[Opening DATASET ENTRIES section]
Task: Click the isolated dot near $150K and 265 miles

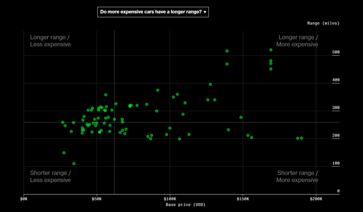Action: (241, 117)
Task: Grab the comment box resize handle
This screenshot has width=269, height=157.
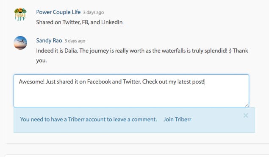Action: click(x=247, y=105)
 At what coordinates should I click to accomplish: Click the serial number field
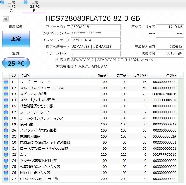point(95,33)
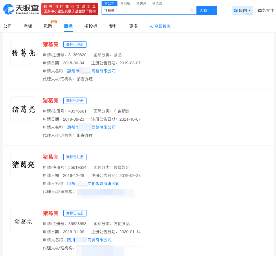Image resolution: width=276 pixels, height=256 pixels.
Task: Switch to the 老板 tab
Action: [27, 26]
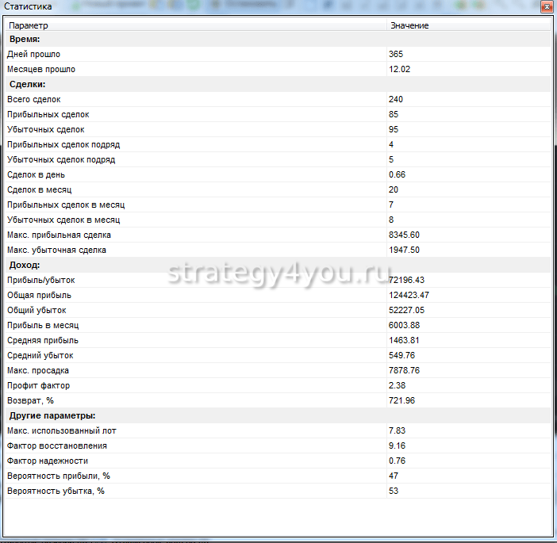
Task: Click the Сделок в день value 0.66
Action: [397, 174]
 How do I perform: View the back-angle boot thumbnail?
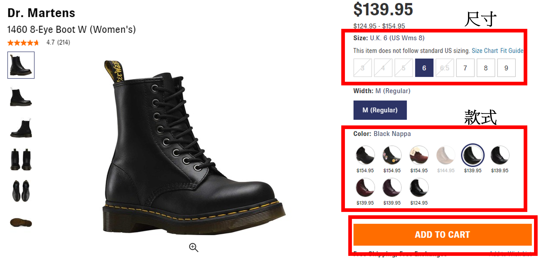(x=21, y=129)
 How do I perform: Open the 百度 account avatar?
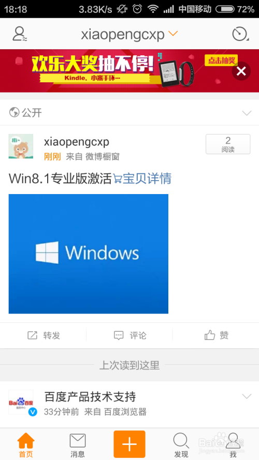tap(21, 402)
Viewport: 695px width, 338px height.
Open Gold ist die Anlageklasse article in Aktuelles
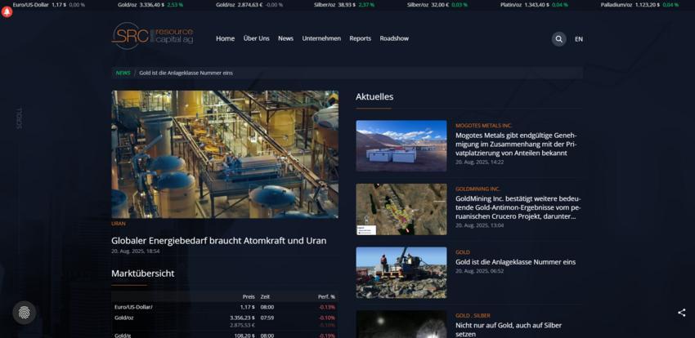515,262
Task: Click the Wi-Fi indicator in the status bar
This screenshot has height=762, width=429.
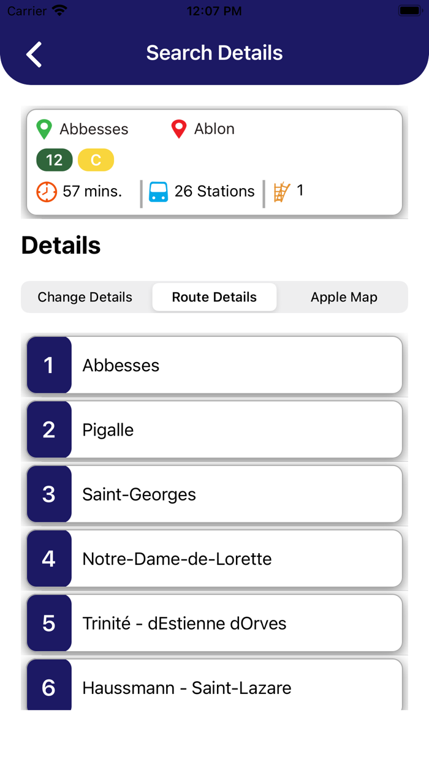Action: [x=59, y=10]
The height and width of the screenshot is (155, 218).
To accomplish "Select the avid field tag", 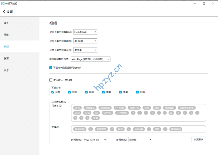I will (77, 113).
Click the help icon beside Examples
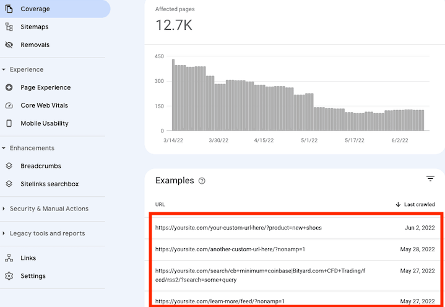Viewport: 445px width, 307px height. [x=202, y=181]
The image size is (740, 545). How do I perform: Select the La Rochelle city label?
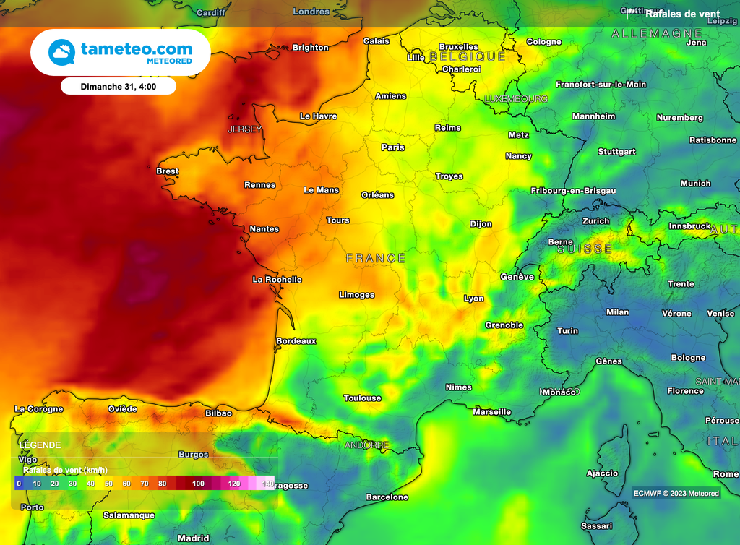click(277, 280)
[Closing DATASET ENTRIES section]
◆ YOUR INSTRUCTIONS ◆
Repeat exactly the lines from the one containing "The image size" through the last line of the records above, both included, and leave out the pictures.

◆ EXPECTED OUTPUT ◆
The image size is (740, 545). How do I perform: Select the La Rochelle city label?
click(277, 280)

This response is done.